From the Manager’s Desk – On the Arrival of Fall

Hello all,

Well, I wasn’t actually sure I was going to get anything written this month (and technically I missed October). Non-band life got very stressful and I haven’t had a lot of brain for anything (and make no guarantees this article stays on any kind of track). But we’ve made it to November now. We’ve snuck past the spooky season and gotten to what I regularly consider the start of fall (at least since I moved to Phoenix). And fall means cooler nights meant to be spent next to a fire with a mug of hot cocoa or cider. A better time than normal to find new (or old) favorite fictional worlds to get lost in (whether books, movies, gaming, whatever) and thankfully never live in – because let’s be honest, while we may discuss it from time to time, there’s not many fictional worlds that would be a definite improvement on our own to live in. 

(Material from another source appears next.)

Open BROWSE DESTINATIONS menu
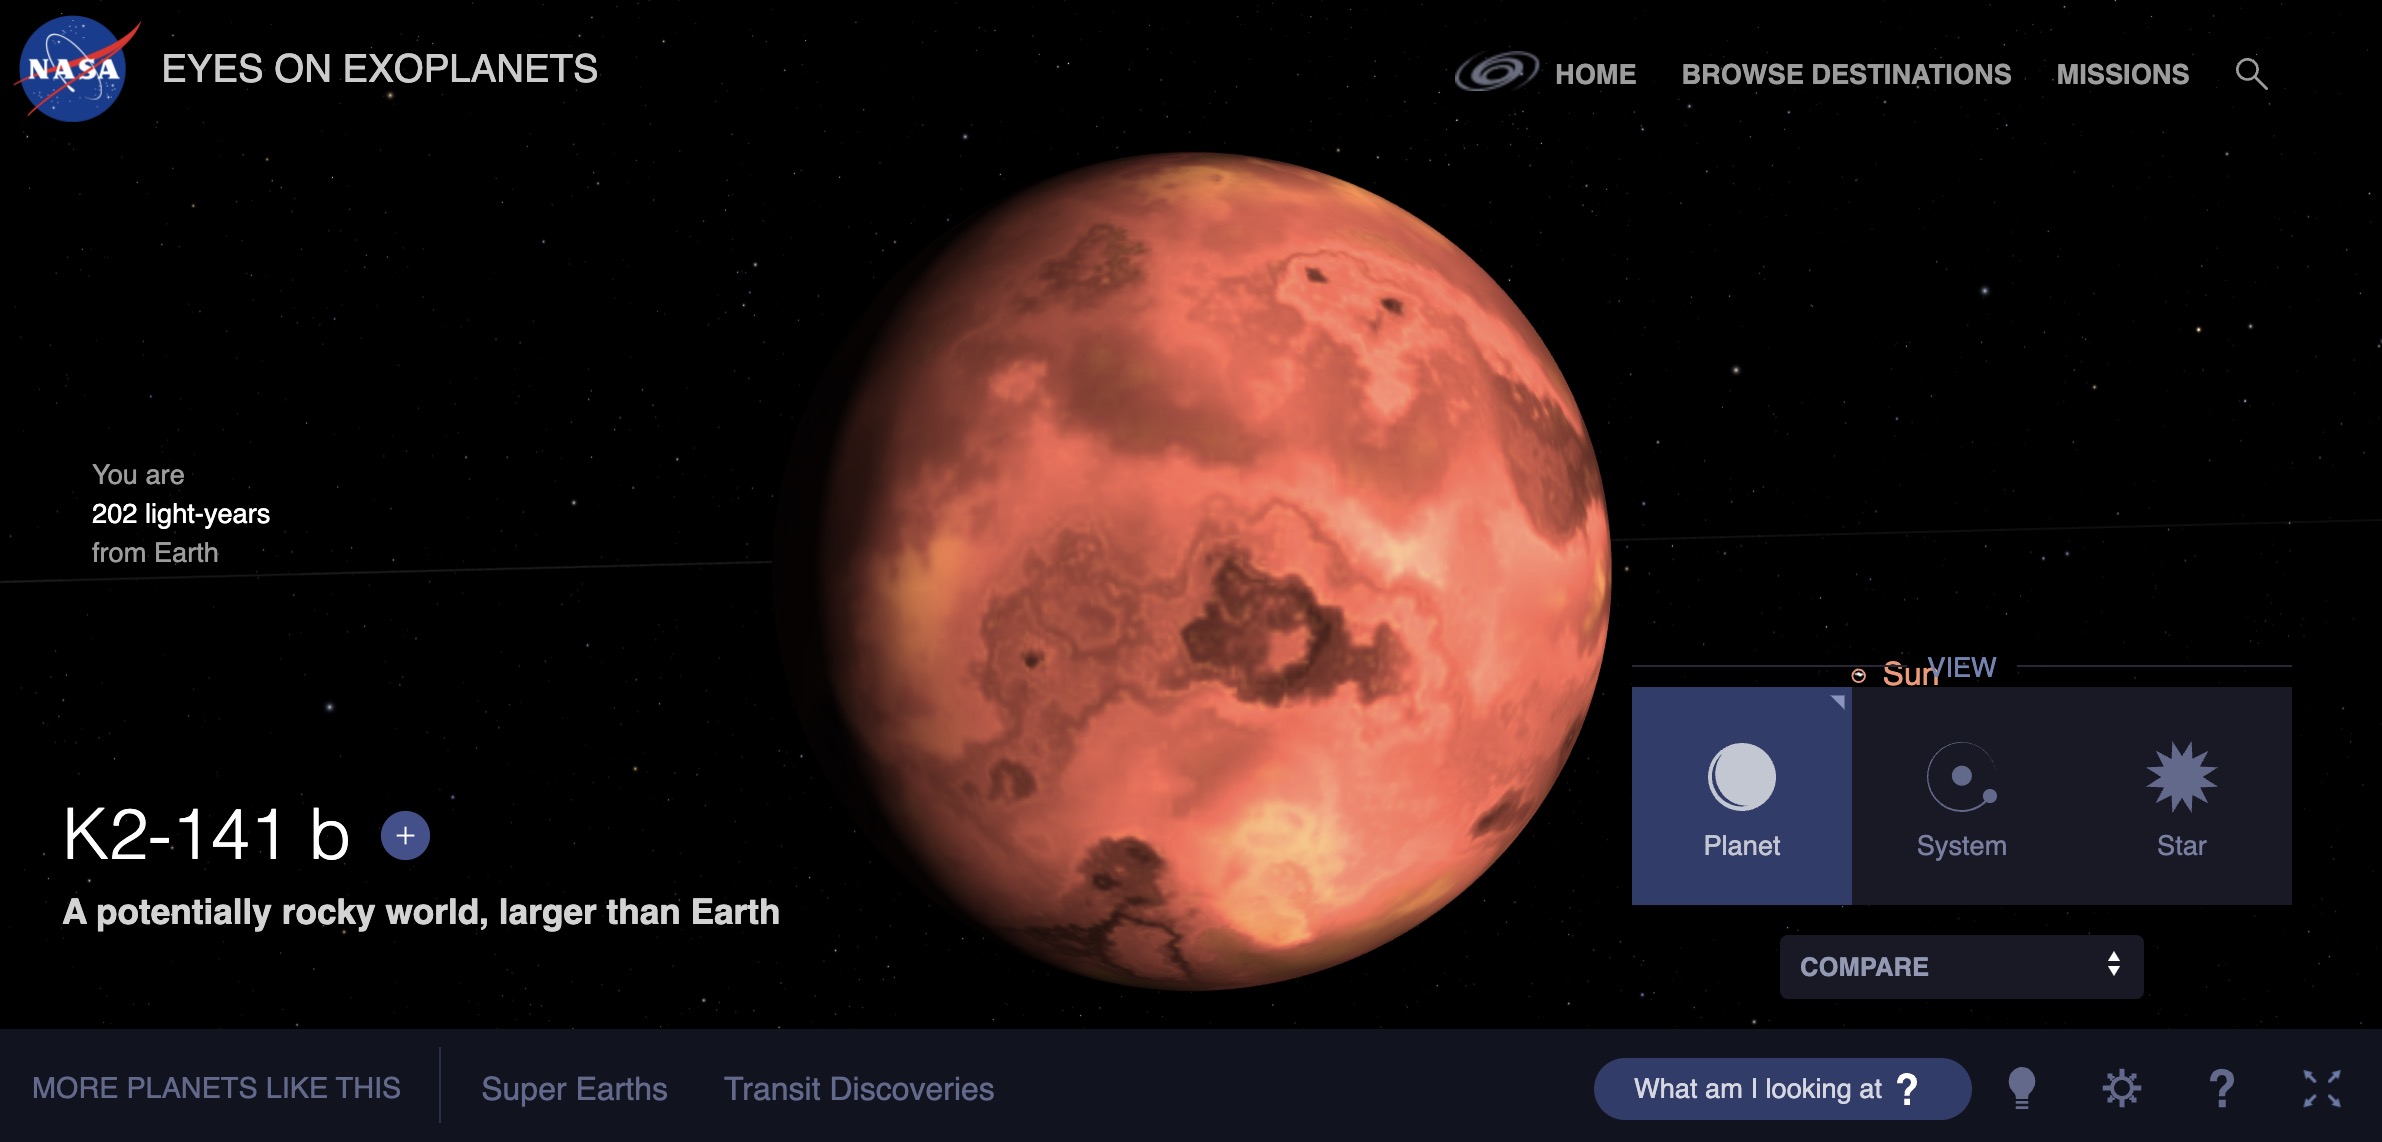The height and width of the screenshot is (1142, 2382). point(1846,74)
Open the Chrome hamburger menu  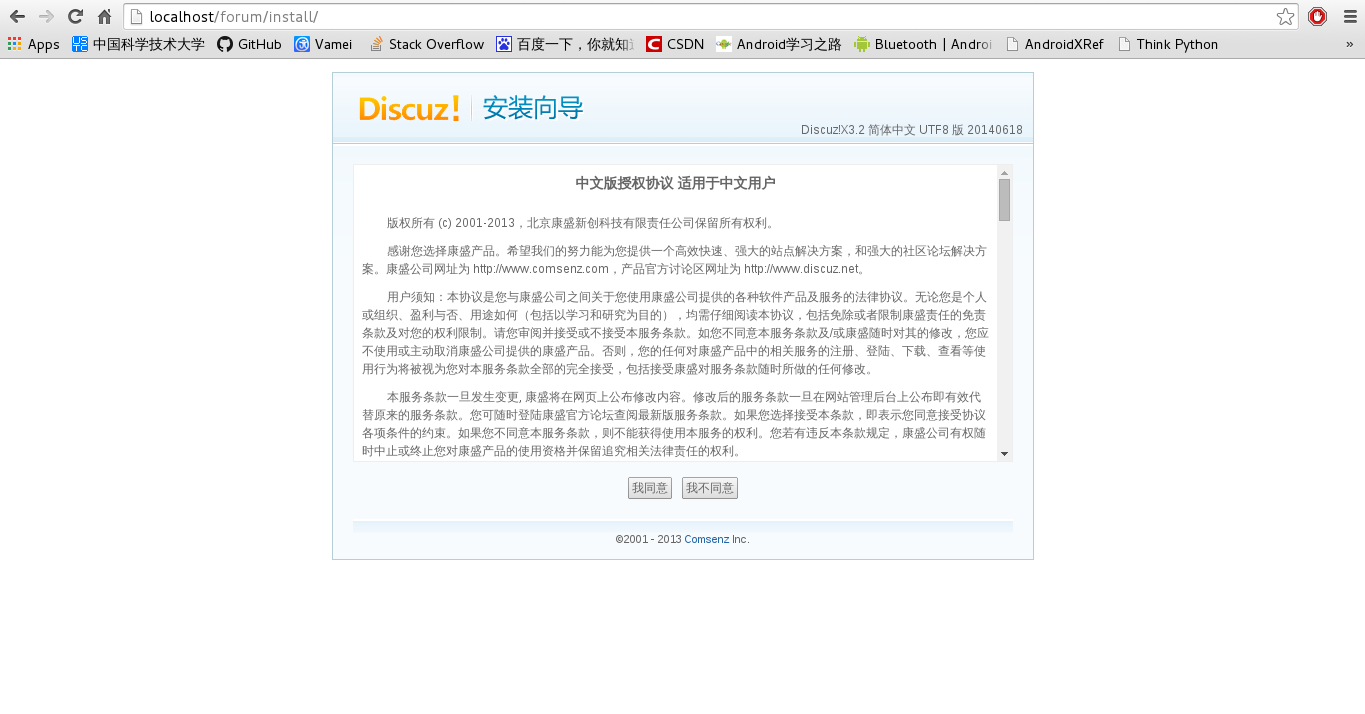(x=1350, y=16)
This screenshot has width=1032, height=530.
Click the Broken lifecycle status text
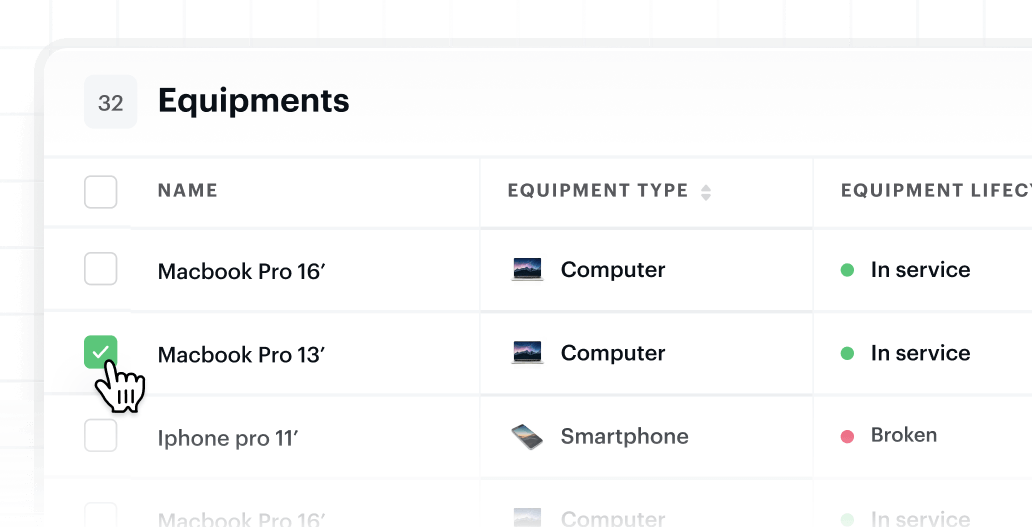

Admittedly, some of that train of thought is because one of my favorite authors recently released a novella in preparation for the actual novel that comes out this month. Jim Butcher has managed to write a number of worlds I’m quite fond of, across the Dresden Files, The Cinder Spires, and Codex Alera. The Cinder Spires just got a novella in September and book 2 (“The Olympian Affair”) releases in November. Life means acquisition of those is a bit delayed, but “The Aeronaut’s Windlass” was one of those books I think I read in two sittings, tops. Mr. Butcher has definitely improved his world building since those first few Dresden Files books (don’t get me wrong, the first 3 aren’t terrible, but that’s definitely a series that gets better as it goes). All 3 of those worlds are fun to visit, but I wouldn’t want to live in any of them (and if we are living in Dresden’s world or something like it, I’m quite happy not knowing, thank you – mortal problems are quite enough, I don’t need supernatural/immortal ones to add to it; I may be willing to make an exception if it can permanently solve financial woes).

Lately, however, I’ve been spending a lot of time in a different fictional world that I’ve been fond of for about 20 years. Of course, I usually visit that world at a table with a bunch of dice, not with a controller, but no matter how I’m stopping by, Faerûn is a (literally) magical place that I’d strongly advise losing more than a few hours in. Sure, Baldur’s Gate (the video game) is a nice introduction, but I’m always going to recommend visiting it the way it was designed for – at a table with friends and dice (though Ed Greenwood and R.A. Salvatore in particular have some excellent books set there to enjoy). 

That said, the same group at the table might want to visit one of the few fictional worlds that I MIGHT be willing to hang out in – the world of Eberron. The magic of Faerûn certainly sounds like fun (and is as a game), but I am far too attached to the modern amenities that Eberron tends to analog through very clever uses of magic, though it’s still missing the internet that I’m so attached to here in the real world (and yes, the internet is one of the major reasons I wouldn’t want to go somewhere else, that and indoor plumbing, but some of these fantasy worlds at least include that). Eberron is actually much closer to what I imagine a world with so much magic would turn into than pretty much any world I’ve been introduced to.

I’ve been a long time away from one of my favorite worlds to visit in a book. Simply called The Land, if you’ve never read the Thomas Covenant series by Stephen R Donaldson, you should. Now, there are some caveats to mention before anyone asks “Why would you recommend that?!”. First, there is a section about 150 or so pages into the first book that is hard to get through, and not because it’s badly written. It is not a common occurrence if you can get through it, and the series itself is worth it. If you can’t get through it, I won’t judge. Second, and this one is weird for a series – Thomas Covenant is one of the least likable protagonists I’ve EVER read. He’s brilliantly written, absolutely has character depth and development, and is still not someone most people are going to like. I don’t believe you’re really meant to. The side characters and the world itself, on the other hand, are worth the time. Brian and I both have had the final book of the last Thomas Covenant series (there are 3, two trilogies, and one four book series primarily about a different character in the world) for years and have been unable to bring ourselves to read it because then it’s done. Sure, we can reread it, but it won’t be the same as the first time through. 

Now, in relation to the spooky season that just snuck by me, I’ve also been spending a lot of time in Sanctuary. Some wonderful quality of life changes were made for Season 2 of Diablo 4 and I’ve been enjoying it much more than Season 1 (and might actually get this character to level 100, maybe even more than one of them). 

This combination of seasons also means it’s that time of year for one of my favorite movies of all time. Disney’s “Nightmare Before Christmas”. Y’all can debate Halloween vs Christmas movie as much as you’d like, the correct answer is both. And honestly, there’s never a bad time to watch (and sing along with) “Nightmare Before Christmas”. 

What about you? What are your favorite fictional worlds to get lost in for a few hours?